Dershowitz: Stormy Daniels Is A "Nothing" Case And "Sideshow,"
Harvard Law professor emeritus Alan Dershowitz weighs in on the potential legal fallout over the president's former attorney striking a plea deal on campaign finance violations, in an appearance on Wednesday morning's 'FOX & Friends.'
"The death knell that they're sounding on cable television sounds a little bit exaggerated. There are many, many steps that have to be taken before the president is in legal jeopardy," Dershowitz said. "First of all, you have to show that it is a crime."
"If Mr. Trump the candidate contributed several hundred thousand dollars to his own campaign to pay hush money to women who were either truthfully or falsely alleging against him, that is not a crime. The candidate can contribute as much as he wants.
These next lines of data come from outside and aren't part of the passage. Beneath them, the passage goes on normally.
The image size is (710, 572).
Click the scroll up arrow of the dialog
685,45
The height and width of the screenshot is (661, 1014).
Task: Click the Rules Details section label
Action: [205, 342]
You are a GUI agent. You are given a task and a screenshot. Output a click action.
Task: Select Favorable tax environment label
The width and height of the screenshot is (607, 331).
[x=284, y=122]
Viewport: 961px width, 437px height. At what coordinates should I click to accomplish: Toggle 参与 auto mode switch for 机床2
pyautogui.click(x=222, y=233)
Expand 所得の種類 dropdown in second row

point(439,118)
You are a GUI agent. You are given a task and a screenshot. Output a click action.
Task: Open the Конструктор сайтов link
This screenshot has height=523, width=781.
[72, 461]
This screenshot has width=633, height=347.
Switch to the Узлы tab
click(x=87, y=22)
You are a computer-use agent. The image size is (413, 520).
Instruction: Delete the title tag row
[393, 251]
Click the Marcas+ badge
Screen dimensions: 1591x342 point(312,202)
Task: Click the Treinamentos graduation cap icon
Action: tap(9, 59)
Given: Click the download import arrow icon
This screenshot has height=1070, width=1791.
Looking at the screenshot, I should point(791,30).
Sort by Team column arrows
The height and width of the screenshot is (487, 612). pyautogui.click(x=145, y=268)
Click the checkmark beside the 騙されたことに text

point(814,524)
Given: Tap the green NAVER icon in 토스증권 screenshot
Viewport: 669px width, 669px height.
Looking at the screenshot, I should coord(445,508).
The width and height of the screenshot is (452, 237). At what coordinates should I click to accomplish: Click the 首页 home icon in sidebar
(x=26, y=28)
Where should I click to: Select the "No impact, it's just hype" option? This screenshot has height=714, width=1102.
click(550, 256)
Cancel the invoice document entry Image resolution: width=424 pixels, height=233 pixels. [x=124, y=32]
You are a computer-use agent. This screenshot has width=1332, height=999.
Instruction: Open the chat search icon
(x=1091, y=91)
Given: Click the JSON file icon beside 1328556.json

If he directed somebody to do it, intending to pay it back, that is probably not a crime."
"The election laws are a morass of misdemeanors, felonies, crimes, non-crimes, with exceptions, so you have to get over the legal barrier first" also said. "Then you have to get over the credibility barrier. The only evidence that the president did anything that might be unlawful even arguably comes from a man who has admitted to be a liar, had a lawyer-client privilege with the president, there are a lot of barriers to what Cohen said yesterday in court. Remember, there has been no indictment, grand jury, only a statement, an elocution, by a man who has admitted to criminal conduct. So we are far away fro impeachable offense or a criminal offense against the president."
"I think if you read my book, The Case Against Impeaching Trump, I think it makes a very persuasive case that you can't impeach on the basis of minor derelictions or even crimes. You need a high crime and misdemeanor. Every campaign has violated some technical election law."
"The Democrats are going to run on 'Give us the House and we'll impeach the president.' That's what happened when President Clinton was impeached, and it ended up being a disaster for the Republicans because the Senate refused to remove him," he added. "I think impeachment will be an issue, but... at least according to my research... the president has not up to now committed any impeachable offenses."